= John Paget (barrister) =

English barrister, police magistrate and author

John Paget (14 May 1811 – 28 May 1898) was an English barrister, police magistrate and author.

==Life==
Paget was born on 14 May 1811 in Humberstone, Leicestershire, the second son of Thomas Paget, a banker in Leicester. He was educated at home, and after some years as assistant in his father's bank, entered the Middle Temple on 16 October 1835, and was called to the bar on 2 November 1838.

As a young man Paget was a Whig, an activist for the Great Reform Bill, and a member of the Reform Club from its foundation in 1836. He was a member of the library committee there for 24 years, being chairman of it from 1861 to 1865. From 1850 till 1855, he was secretary first to Lord Chancellor Truro, and then to Lord Chancellor Cranworth.
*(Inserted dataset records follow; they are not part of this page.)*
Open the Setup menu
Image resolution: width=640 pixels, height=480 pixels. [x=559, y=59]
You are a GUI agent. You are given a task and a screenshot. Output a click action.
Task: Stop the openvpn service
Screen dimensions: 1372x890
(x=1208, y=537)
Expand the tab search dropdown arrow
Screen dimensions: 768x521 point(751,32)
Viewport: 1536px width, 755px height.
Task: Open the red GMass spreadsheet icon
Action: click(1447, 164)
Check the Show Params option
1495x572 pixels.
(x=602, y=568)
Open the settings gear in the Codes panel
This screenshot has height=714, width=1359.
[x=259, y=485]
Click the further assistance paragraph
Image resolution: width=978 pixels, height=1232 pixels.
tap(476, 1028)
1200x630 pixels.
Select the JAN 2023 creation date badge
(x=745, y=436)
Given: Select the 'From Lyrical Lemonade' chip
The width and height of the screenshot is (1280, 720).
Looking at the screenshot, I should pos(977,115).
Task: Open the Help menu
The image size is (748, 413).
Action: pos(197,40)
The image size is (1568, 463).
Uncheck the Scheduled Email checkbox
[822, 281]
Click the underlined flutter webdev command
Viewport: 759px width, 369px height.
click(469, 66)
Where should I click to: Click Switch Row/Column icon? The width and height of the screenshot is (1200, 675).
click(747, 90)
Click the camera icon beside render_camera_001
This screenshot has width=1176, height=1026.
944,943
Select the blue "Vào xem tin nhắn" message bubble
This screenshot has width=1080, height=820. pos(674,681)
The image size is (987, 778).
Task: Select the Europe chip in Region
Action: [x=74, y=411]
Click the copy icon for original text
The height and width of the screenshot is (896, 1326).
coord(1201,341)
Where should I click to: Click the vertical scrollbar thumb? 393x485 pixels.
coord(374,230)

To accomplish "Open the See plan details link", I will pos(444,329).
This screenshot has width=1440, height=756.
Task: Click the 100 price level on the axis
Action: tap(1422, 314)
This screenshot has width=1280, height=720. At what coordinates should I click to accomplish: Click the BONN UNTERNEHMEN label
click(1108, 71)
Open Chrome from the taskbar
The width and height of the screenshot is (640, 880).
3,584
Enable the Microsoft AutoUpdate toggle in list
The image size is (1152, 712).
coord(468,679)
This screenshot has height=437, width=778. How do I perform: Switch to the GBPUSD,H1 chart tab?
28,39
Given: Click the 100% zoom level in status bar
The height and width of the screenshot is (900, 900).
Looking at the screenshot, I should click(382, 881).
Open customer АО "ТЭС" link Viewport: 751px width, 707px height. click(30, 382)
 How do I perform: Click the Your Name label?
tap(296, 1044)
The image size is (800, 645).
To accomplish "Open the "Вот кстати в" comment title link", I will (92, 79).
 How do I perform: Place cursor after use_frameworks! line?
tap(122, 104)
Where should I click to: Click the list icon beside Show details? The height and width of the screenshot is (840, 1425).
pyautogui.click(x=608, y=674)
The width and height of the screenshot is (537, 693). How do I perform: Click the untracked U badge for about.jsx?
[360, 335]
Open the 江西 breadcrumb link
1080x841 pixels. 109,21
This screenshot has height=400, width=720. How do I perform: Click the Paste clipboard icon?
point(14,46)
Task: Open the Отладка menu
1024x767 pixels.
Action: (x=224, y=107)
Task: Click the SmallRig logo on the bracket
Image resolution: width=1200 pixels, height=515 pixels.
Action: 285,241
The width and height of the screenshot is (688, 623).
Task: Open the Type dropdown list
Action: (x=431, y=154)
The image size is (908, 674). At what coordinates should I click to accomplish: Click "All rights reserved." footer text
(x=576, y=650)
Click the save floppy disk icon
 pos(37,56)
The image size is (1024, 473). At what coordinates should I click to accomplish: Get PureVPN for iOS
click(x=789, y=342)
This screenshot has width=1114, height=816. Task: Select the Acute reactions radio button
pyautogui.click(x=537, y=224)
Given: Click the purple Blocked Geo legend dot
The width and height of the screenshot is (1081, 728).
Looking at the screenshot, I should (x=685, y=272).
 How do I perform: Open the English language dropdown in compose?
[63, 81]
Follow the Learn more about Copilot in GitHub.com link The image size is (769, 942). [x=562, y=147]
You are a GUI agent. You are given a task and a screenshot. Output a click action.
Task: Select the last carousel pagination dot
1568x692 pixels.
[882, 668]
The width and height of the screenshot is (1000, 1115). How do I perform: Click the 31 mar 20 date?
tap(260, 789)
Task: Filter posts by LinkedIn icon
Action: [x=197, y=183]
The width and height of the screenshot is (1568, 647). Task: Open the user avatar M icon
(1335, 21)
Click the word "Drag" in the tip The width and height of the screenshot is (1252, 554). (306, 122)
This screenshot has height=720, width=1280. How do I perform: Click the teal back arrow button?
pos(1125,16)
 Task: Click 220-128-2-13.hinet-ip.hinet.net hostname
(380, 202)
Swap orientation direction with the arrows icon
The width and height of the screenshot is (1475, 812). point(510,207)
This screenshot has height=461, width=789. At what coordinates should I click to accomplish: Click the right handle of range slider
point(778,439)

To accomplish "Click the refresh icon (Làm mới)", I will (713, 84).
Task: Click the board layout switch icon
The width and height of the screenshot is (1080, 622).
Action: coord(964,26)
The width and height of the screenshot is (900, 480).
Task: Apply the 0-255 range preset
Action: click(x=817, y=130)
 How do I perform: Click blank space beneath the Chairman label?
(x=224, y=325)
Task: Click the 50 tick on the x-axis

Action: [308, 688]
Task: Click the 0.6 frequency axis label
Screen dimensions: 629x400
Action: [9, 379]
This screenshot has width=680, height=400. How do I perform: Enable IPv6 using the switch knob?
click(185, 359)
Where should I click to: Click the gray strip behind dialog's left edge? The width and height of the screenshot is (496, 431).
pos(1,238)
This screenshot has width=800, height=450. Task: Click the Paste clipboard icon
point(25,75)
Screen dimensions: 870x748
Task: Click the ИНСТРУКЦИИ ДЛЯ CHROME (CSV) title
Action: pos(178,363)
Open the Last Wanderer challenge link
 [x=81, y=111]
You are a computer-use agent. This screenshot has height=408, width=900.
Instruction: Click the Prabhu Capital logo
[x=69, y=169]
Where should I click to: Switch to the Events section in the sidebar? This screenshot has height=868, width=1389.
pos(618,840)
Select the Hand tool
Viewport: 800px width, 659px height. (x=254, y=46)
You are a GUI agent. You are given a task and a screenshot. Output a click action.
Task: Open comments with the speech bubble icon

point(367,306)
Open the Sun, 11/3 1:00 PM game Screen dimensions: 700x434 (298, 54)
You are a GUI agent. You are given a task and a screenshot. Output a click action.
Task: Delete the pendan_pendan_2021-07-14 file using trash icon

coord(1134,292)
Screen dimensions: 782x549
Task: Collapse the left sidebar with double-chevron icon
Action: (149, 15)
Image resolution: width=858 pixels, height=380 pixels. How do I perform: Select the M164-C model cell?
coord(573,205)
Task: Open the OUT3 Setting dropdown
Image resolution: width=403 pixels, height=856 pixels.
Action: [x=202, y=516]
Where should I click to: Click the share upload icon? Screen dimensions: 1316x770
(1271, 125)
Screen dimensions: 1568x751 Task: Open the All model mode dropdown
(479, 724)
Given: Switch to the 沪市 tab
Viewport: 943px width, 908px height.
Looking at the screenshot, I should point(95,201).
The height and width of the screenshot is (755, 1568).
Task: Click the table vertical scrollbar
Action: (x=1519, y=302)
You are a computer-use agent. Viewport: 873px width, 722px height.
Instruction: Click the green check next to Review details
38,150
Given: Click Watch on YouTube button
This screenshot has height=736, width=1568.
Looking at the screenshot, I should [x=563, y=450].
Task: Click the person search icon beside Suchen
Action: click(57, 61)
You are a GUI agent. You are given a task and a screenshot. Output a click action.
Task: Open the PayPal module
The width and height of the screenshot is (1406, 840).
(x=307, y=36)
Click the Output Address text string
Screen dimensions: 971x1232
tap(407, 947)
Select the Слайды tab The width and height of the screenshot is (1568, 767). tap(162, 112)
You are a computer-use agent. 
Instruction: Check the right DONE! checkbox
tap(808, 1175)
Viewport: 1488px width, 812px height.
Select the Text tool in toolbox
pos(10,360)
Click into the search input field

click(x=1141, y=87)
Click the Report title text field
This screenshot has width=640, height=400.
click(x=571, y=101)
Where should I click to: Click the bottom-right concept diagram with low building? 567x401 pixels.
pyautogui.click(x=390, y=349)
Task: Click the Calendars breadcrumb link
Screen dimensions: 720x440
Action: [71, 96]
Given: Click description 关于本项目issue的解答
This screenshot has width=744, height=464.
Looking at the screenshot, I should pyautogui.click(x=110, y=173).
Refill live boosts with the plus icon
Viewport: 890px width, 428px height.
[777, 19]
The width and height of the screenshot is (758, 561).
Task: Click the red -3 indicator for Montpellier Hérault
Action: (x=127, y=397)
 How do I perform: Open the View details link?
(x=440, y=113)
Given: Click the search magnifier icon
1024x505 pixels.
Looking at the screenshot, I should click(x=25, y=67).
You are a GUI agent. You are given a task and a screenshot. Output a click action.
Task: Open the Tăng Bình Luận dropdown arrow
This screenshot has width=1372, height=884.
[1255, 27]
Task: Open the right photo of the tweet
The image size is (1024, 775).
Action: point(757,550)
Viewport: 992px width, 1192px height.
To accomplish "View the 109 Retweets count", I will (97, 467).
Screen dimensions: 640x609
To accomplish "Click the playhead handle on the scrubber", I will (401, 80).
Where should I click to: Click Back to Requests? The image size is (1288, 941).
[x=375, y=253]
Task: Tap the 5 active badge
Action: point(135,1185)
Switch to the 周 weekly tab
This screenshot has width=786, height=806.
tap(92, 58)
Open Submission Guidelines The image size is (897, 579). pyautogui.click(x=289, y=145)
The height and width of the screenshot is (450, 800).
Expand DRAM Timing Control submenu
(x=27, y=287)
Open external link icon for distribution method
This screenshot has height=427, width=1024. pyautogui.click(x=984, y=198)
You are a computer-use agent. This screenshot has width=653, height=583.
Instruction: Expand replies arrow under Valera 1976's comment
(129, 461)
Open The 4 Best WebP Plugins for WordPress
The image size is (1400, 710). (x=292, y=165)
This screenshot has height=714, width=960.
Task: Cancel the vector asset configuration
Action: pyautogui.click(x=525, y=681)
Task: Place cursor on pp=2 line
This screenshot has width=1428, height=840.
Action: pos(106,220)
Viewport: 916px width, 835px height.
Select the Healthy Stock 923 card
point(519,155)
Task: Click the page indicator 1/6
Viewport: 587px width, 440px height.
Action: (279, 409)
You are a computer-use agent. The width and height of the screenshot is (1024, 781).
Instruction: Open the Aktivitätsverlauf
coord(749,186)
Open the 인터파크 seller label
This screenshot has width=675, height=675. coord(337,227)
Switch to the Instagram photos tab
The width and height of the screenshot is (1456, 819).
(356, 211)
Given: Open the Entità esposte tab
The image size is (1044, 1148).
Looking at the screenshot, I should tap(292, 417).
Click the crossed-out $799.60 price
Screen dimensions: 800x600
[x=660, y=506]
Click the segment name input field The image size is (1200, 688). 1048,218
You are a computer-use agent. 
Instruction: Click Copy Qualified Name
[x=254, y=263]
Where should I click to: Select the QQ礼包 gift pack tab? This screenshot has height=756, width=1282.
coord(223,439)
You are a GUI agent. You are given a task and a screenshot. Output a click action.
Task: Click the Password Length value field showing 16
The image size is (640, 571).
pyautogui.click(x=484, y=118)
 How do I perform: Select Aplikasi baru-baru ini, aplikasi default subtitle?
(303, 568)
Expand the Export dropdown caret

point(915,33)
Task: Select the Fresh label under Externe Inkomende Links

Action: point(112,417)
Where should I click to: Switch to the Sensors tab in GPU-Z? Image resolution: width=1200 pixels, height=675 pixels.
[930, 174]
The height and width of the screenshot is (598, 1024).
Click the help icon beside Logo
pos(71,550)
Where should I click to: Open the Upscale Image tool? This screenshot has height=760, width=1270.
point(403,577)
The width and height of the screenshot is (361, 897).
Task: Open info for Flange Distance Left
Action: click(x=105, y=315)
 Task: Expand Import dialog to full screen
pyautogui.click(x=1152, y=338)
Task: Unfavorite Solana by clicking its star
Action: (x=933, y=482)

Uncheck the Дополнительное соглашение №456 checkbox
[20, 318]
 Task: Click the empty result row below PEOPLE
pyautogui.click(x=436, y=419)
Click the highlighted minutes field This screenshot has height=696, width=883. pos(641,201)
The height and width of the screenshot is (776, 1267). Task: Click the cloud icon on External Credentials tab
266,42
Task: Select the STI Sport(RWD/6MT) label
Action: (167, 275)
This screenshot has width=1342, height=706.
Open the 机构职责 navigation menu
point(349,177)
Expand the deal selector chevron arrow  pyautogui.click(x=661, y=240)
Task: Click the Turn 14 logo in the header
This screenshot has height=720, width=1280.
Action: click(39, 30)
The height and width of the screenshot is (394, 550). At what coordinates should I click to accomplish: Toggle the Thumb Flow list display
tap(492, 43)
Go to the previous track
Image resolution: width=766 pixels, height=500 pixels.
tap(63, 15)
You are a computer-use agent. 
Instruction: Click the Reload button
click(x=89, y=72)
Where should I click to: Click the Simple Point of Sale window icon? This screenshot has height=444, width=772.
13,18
In 1864, Paget was appointed a magistrate at the Thames police court; he was transferred from it to the Hammersmith and Wandsworth courts On their separation he presided over the court in West London till his resignation in 1889.

Paget died on 28 May 1898 at 28 The Boltons, West Brompton, London, leaving a widow and two daughters.

==Works==
In 1842 Paget published the Income Tax Act, with an introduction, and in 1854 a Report of Dr. Radcliffe's Judgment in the Consistorial Court of Dublin with "observations on the practice of the ecclesiastical courts". He was a contributor to Blackwood's Magazine between 1860 and 1888. His papers adversely criticizing Thomas Babington Macaulay's views of Marlborough, the massacre of Glencoe, the highlands of Scotland, Claverhouse, and William Penn were reprinted in 1861 with the title of The New Examen. Other articles, entitled "Vindication", and dealing with Nelson, Lady Hamilton, the Wigtown martyrs, and Lord Byron; "Judicial Puzzles", dealing with Elizabeth Canning, the Campden Wonder, the Annesley case, Eliza Fenning, and Spencer Cowper's case; and "Essays on Art", dealing with the elements of drawing, Rubens and Ruskin, George Cruikshank and John Leech, were included in a volume and called Paradoxes and Puzzles: Historical, Judicial, and Literary, which appeared in 1874.

Paget also provided illustrations to Bits and Bearing-reins (1875), by Edward Fordham Flower.

==Family==
On 1 March 1839, Paget married Elizabeth, daughter of William Rathbone V of Greenbank House, Liverpool. His estate was valued at £97,632 13s. 6d.